Reproduce word for word, from the entries below, the line with "Where should I click to: Click", the line with "You are a computer-use", and every line between them, and nothing more.

[Dataset — start]

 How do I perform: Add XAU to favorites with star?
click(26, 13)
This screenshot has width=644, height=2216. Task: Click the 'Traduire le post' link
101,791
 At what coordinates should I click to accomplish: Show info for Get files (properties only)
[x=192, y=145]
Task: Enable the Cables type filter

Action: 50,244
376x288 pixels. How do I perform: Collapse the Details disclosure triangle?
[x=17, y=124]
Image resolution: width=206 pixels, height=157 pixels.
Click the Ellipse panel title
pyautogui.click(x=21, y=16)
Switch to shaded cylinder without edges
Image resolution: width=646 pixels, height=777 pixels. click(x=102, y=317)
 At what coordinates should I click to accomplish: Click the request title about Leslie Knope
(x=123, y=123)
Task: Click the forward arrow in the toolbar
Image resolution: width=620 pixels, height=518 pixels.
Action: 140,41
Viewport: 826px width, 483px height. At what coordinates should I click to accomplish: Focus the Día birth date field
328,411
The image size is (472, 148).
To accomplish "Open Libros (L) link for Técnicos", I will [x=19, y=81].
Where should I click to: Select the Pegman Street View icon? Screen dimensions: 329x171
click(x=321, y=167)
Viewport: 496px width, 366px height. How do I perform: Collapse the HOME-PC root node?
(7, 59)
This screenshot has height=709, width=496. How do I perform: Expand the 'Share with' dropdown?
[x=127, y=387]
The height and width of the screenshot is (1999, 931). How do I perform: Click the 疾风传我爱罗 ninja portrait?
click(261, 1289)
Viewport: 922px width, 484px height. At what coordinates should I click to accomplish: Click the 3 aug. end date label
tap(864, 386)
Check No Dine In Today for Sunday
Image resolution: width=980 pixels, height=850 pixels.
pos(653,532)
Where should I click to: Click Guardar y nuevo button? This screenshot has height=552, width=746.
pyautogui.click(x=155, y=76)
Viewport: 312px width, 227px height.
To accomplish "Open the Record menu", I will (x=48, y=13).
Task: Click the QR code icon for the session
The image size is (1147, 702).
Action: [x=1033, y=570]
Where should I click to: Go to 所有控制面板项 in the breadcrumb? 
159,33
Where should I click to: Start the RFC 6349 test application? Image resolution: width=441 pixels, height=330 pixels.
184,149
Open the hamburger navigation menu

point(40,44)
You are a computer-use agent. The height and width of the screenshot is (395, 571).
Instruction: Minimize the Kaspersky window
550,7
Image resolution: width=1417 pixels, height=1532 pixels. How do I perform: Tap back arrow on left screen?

[Dataset — finish]

## Exercise response
Where should I click to: Click Guardar y nuevo button? This screenshot has height=552, width=746.
pyautogui.click(x=155, y=76)
Viewport: 312px width, 227px height.
To accomplish "Open the Record menu", I will (x=48, y=13).
Task: Click the QR code icon for the session
The image size is (1147, 702).
Action: [x=1033, y=570]
Where should I click to: Go to 所有控制面板项 in the breadcrumb? 
159,33
Where should I click to: Start the RFC 6349 test application? Image resolution: width=441 pixels, height=330 pixels.
184,149
Open the hamburger navigation menu

point(40,44)
You are a computer-use agent. The height and width of the screenshot is (395, 571).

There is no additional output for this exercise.